This is the first conference that I have Twittered. I’m fairly new to Twitter to start with, so this was baptism by fire. The hashtag is #chetf09 if you’re interested. At one point, the Twitter feed showed up behind the panel of speakers and the snarkiness factor went down immediately!

Ironically, the opening keynote was about Twitter and other new social networking technologies. The representative from iTunesU talked about his 2 year old’s prowess on his iTouch and how he worried that his son’s fearless creativity would be “educated out of him” by the time he got to college. The speaker from Penn State summarized student’s expectations as “wanting to be able to do what I do out there,” namely connect with content and with each other with free use of images, video and text. Instead, we give them discussion boards on Blackboard. To meet these expectations, Penn State created a digital platform for blogging, video, and all the tools students are used to from Facebook, YouTube and Twitter.

The next speaker is four months overdue on writing a book called the Googlization of Everything. He said he was not out to either praise or criticise Google, but he did little of the first and a lot of the second. He cited as “public failure” that Google has taken over information commodities on a number of campuses such as email, calendaring, document management, etc. However, the following breakout session featured two institutions as different as Notre Dame and the Virgina Community College system who described their switchover to gmail and other Google Apps as seamless, beautifully engineered and well supported. The debate on Google remains: are they evil or not?

The luncheon speaker was Ed Ayers, President of the University of Richmond and creator of Valley of the Shadow, a groundbreaking site. This was my favorite presentation of the conference (so far). Ayers was at UVA when he created Valley and is now bringing his passion for digital humanities with him to Richmond. He quipped that scholarship has been open source even before the digital era. He and his colleague demonstrated some amazing examples of digital scholarship; check them out: History Engine, the Texas Slavery Project,and Voting America. He emphasized that these projects do not require multimillion dollar grants or huge technology infrastructure. They accomplished them at Richmond with a couple of smart graduate students and a lot of imagination.

I suffered through a discussion of the Georgia State v AAUP lawsuit over copyright violations with digital reserves. Georgia State was described as at the far left of fair use interpretation and really seemed to be out on a limb, but the prevailing opinion in the room was to solve the problem through licensing and royalty payment, abandoning fair use altogether.

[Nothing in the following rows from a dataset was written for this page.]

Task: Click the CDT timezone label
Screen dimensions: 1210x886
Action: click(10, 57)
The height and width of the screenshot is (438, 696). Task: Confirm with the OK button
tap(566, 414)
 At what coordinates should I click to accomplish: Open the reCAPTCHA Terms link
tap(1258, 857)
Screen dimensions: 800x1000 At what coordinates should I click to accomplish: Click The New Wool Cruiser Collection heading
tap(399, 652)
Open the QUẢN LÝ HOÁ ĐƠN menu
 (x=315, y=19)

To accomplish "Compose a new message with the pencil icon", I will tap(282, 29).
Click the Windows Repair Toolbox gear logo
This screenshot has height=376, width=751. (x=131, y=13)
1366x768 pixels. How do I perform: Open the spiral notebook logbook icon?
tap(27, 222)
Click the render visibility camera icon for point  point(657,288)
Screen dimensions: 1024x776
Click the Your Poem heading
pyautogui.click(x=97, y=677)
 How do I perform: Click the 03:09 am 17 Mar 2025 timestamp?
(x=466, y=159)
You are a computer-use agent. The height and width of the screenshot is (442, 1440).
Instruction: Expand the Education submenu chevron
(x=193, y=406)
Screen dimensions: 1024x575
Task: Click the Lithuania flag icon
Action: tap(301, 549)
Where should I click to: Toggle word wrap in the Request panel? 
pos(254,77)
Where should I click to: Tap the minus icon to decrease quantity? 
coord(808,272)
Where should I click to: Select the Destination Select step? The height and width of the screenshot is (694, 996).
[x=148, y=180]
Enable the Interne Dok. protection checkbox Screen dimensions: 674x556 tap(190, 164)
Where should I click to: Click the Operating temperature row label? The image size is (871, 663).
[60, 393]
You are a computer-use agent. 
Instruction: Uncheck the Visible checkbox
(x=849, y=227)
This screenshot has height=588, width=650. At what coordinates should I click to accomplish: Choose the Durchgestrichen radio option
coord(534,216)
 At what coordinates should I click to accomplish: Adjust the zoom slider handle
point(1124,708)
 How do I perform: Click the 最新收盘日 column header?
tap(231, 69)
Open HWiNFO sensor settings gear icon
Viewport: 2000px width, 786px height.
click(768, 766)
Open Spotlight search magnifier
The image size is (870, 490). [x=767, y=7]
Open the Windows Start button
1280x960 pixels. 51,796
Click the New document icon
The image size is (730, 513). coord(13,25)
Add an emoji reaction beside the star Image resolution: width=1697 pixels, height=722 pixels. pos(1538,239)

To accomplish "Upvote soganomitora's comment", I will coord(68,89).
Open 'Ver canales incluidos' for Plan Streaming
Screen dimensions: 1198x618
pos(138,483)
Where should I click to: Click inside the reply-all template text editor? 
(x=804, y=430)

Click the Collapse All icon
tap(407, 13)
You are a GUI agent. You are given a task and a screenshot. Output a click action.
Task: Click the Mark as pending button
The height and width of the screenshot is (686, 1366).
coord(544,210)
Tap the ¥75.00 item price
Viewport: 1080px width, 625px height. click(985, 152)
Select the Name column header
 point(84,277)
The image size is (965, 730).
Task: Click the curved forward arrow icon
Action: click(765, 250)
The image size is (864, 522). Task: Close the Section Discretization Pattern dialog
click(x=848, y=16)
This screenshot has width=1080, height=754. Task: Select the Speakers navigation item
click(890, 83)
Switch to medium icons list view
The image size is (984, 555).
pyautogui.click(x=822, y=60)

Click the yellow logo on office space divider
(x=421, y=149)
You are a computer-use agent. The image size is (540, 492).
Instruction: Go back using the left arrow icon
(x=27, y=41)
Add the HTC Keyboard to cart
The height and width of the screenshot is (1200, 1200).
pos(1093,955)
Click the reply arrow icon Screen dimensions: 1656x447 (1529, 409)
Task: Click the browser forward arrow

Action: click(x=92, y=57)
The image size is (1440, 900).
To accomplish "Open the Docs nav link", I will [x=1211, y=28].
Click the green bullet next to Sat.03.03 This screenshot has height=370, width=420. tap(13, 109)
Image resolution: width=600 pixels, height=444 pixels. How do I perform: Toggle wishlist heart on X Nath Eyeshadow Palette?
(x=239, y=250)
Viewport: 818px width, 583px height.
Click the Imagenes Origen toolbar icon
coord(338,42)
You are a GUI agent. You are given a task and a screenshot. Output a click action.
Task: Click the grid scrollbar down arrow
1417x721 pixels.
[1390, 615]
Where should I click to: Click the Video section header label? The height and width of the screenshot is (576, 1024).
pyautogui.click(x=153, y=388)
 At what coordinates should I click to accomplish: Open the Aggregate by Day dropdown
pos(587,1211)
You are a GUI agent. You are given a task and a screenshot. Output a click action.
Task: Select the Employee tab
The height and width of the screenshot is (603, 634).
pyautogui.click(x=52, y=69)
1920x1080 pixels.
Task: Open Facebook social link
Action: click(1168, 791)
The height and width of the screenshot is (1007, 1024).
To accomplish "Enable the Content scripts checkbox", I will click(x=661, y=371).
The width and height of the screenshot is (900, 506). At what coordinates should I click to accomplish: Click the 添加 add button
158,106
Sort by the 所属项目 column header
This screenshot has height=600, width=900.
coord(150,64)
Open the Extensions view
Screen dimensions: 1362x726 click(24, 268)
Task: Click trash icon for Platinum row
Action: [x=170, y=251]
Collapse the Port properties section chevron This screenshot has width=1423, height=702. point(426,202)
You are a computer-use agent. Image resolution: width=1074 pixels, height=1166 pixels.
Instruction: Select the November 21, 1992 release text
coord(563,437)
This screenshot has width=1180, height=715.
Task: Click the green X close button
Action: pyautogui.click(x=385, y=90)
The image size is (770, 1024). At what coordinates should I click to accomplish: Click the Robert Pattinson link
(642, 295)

There was a very interesting discussion of how to manage the student life cycle from eager applicant to generous graduate donor. Social networking software is being used throughout, perhaps most effectively by Admissions because they have the youngest (and therefore the savviest) audience. The most common question asked by applicants is, “are you going to look at my Facebook page?” Universities have to adapt to the fact that they have lost control of the message to Facebook, YouTube and Twitter.

The most disappointing session was “Library Design in Changing Times.” Maybe it was because library as place issues are so familiar to us in libraries that it surprising to hear people being shocked at the idea of coffee shops! Paradigm shifts have been around as long as there have been libraries! Still, I did get a wicked idea for ZSR that I will sleep on overnight….

The last talk of the day was from John Markoff, a New York Times reporter giving an insider’s view of Silicone Valley and playing to about half of the original audience. He said there really haven’t been that many big ideas, just the original personal computer and ubiquitous computing. Then, each new generation of technology devours the previous one. Otherwise, Silicon Valley will become the next Detroit (depressing to a native Detroiter…)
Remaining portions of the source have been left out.